Her mother fell forward and embraced the child. For long moments they clung to each other, reunited after so long so close, yet so monstrously distant.
Lady Margaret stroked Gwendoline’s hair, memories welling in her mind. She was so afraid of losing the past again; so afraid of returning to the present.
‘We were so happy once. Remember riding with your father down to the village. And the dogs running behind the carriage, barking. But then your father went away to Java. You sent him.’
Gwendoline clung tightly to her mother. At last, through the tears, the words came. ‘Mamma! I thought you were lost!’
Lady Margaret knelt before her daughter and clasped her hands. ‘I am, dear. We both are.’ But it seemed so far away now. It faded in the golden haze that was spreading dreamlike through the room.
‘Oh, Mamma. What have we done?’
‘You changed,’ said Light. He was scrutinizing them with distaste from across the bedroom. ‘Like the rest of this verminous planet, you adapted to your new situation to survive.’

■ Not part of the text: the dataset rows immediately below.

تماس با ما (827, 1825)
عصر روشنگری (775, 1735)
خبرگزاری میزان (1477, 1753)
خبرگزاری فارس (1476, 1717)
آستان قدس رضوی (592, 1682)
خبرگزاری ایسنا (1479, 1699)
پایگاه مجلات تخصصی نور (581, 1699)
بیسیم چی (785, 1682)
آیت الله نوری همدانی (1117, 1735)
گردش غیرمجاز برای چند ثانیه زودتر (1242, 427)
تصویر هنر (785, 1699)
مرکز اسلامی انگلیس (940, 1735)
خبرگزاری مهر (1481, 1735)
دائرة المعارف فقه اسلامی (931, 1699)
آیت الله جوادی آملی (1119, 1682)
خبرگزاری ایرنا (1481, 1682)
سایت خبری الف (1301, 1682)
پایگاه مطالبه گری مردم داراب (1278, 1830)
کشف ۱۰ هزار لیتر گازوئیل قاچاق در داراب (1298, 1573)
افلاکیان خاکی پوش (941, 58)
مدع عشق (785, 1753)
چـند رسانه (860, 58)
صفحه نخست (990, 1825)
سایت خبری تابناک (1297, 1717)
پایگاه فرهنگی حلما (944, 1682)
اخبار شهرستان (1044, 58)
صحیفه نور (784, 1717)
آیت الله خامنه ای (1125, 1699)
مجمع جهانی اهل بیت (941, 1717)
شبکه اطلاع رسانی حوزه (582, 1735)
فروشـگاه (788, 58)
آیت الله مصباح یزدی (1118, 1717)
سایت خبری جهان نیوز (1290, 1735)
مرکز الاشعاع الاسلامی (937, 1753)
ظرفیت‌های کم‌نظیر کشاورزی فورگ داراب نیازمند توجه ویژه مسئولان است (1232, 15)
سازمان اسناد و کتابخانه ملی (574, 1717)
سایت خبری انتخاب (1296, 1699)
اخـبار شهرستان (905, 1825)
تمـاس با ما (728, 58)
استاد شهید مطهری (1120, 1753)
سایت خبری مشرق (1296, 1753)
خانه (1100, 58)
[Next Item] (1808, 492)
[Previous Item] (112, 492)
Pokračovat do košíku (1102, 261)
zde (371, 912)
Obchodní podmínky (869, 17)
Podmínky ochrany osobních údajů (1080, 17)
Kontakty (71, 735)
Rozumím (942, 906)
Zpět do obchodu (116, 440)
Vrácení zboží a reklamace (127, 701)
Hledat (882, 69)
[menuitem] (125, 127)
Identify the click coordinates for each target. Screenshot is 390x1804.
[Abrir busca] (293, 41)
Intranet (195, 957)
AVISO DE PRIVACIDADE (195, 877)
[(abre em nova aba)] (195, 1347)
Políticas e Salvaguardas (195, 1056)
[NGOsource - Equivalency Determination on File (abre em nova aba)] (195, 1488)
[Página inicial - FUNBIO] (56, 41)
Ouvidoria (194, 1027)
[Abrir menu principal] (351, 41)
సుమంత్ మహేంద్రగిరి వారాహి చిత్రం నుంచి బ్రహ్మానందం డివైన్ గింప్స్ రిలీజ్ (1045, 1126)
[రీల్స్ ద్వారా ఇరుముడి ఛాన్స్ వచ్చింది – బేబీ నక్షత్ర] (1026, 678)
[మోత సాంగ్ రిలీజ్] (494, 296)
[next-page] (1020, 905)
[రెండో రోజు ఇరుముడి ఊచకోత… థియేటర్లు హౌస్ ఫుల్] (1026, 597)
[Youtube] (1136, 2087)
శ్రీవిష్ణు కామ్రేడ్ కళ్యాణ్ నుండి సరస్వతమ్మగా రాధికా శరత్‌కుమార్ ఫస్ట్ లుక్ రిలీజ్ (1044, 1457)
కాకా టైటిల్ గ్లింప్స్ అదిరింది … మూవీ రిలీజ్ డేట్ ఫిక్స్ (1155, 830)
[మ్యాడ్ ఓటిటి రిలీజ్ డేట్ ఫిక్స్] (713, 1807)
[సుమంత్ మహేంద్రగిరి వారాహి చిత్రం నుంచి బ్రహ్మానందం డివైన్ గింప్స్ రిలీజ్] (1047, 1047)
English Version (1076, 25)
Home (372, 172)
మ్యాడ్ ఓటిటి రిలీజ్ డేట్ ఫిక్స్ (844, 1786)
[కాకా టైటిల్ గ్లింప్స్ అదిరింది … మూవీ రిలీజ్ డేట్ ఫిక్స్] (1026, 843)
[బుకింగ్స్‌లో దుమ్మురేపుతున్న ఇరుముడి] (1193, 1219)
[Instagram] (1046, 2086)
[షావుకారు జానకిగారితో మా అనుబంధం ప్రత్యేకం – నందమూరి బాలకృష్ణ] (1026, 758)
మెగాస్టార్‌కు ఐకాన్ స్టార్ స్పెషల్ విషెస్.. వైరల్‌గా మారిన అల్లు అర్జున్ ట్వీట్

Pierced by the crazed, analytical eyes of the angel of retribution, their minds grew numb and heavy. Their limbs lost all will to move. Their pale skins whitened and hardened, crackling as they succumbed to a creeping, grey hoar-frost.
Nimrod came through the door, drawn by the radiance, and faltered in his tracks. Seated on and beside the bed were two perfect statues of Lady Margaret Pritchard and her daughter Gwendoline, their reunion preserved, forever calcified in stone.
‘They never harmed you,’ said the manservant.
‘I have decided Earth’s future,’ declared the angel.
‘Follow me to dinner.’
Nimrod was instantly alone. Although he was trapped in the wrong time and place perhaps, he knew that this was the world he still belonged to. He had changed, but he was still the tale-bearer; he still carried the past with him. Now he might even write the tales he bore as words in books for the whole world to read. None of it must be lost, not his past, his people’s past, nor even the whole world’s. But unless Light was stopped, it would all be gone for ever. His head full of desperate thoughts, he ran from the room.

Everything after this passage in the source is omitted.